Your task:
In the records that follow, find each line with the word "download" and copy it.

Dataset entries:
+ + + +

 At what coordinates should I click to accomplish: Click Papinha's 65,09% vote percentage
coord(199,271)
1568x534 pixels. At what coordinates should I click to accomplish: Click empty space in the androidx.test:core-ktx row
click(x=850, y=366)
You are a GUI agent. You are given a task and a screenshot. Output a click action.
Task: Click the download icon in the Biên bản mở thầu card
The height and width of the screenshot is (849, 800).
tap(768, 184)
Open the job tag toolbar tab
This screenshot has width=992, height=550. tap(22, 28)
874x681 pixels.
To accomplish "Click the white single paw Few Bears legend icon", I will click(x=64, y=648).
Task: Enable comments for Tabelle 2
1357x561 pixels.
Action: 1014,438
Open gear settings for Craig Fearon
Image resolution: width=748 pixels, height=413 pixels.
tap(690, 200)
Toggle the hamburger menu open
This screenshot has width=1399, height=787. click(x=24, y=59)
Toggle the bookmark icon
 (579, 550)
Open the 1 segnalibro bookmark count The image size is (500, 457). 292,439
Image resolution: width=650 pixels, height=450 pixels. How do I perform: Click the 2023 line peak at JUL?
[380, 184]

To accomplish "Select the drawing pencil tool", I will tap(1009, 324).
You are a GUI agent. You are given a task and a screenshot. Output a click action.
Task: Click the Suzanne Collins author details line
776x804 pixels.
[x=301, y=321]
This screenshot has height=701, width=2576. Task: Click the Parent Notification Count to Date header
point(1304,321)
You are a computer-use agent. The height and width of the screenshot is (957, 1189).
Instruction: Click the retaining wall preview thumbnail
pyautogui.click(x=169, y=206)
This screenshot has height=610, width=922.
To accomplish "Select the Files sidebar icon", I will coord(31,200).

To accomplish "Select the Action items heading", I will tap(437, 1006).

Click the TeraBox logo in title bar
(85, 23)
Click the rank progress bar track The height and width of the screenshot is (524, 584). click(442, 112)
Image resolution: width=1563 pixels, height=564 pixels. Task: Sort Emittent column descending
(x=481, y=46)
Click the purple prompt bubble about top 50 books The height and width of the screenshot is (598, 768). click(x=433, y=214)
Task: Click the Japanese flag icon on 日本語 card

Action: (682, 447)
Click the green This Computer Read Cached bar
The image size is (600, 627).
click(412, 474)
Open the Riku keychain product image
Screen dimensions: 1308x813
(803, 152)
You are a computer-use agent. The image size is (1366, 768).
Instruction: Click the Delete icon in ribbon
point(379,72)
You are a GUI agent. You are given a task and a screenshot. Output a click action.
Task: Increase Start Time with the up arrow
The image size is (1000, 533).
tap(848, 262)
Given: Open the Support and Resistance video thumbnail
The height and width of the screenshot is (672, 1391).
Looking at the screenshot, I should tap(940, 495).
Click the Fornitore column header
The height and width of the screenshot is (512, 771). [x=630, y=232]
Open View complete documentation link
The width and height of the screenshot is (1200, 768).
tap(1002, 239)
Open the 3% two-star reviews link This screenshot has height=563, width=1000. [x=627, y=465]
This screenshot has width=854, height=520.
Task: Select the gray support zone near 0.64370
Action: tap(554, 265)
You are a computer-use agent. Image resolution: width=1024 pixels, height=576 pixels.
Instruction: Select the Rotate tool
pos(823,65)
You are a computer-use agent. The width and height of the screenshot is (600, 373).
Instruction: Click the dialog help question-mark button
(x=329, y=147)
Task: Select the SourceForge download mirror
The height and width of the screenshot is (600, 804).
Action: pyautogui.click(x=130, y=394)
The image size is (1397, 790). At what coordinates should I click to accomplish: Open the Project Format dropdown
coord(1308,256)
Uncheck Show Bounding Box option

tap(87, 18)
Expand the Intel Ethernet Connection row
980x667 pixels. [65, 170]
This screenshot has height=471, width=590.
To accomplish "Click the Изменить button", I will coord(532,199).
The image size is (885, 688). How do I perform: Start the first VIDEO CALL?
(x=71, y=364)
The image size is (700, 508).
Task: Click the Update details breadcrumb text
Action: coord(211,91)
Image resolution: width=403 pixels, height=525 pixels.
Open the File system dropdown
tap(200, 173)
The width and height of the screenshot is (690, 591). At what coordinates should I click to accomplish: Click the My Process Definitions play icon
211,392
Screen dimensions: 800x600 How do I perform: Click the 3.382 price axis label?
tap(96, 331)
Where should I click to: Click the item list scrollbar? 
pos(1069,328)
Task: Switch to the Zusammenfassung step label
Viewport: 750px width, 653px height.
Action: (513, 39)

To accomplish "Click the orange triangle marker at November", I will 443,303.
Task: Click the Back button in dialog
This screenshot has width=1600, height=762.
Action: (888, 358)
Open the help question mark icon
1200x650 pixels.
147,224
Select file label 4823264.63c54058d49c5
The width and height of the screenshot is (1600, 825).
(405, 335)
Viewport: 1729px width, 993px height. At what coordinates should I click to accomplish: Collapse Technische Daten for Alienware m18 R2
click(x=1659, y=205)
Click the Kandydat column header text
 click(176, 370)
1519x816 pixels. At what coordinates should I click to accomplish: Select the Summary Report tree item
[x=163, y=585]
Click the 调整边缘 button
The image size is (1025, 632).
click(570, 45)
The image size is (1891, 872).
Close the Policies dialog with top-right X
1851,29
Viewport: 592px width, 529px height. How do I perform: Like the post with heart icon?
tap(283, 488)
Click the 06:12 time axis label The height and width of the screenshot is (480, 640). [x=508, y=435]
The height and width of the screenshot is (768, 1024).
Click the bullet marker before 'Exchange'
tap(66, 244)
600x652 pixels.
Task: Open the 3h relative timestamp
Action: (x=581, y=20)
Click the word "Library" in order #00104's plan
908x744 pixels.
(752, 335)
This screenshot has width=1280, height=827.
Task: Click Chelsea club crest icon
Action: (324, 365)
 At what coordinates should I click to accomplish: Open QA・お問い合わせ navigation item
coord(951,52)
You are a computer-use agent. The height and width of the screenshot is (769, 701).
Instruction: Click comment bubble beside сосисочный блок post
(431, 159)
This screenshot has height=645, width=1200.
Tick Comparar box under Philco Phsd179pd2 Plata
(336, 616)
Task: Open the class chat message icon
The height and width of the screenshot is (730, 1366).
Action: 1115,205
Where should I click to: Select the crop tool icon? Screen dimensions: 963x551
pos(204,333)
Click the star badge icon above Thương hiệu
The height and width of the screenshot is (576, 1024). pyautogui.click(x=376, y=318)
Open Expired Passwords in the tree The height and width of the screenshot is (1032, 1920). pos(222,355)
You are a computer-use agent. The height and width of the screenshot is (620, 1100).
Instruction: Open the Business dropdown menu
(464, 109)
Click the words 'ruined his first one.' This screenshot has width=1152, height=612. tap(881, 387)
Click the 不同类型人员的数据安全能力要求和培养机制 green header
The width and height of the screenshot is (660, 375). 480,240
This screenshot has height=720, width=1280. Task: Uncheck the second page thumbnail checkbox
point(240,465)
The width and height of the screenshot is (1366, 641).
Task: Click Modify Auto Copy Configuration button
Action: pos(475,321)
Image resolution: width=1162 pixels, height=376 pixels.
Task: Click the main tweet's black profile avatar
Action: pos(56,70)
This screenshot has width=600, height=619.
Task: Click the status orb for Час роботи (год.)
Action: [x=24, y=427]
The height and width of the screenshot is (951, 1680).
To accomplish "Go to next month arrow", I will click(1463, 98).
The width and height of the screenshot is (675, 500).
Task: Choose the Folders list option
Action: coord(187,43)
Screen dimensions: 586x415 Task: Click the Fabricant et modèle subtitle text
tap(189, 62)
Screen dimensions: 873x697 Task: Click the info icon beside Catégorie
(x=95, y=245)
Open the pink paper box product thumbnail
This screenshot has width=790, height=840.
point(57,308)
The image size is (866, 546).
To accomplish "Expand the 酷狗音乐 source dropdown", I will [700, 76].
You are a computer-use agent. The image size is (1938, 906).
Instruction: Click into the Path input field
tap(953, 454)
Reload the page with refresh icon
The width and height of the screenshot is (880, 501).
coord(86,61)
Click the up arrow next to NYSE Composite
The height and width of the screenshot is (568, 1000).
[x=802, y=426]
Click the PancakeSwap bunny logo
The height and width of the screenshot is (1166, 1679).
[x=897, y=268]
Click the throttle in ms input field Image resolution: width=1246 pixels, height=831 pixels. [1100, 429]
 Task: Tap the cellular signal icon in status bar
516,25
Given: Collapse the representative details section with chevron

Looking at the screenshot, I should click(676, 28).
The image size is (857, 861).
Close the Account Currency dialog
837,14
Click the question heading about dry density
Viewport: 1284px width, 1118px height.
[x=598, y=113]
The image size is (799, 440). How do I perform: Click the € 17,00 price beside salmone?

+ + + +

Solution:
Task: Click the download icon in the Biên bản mở thầu card
Task: Select the SourceForge download mirror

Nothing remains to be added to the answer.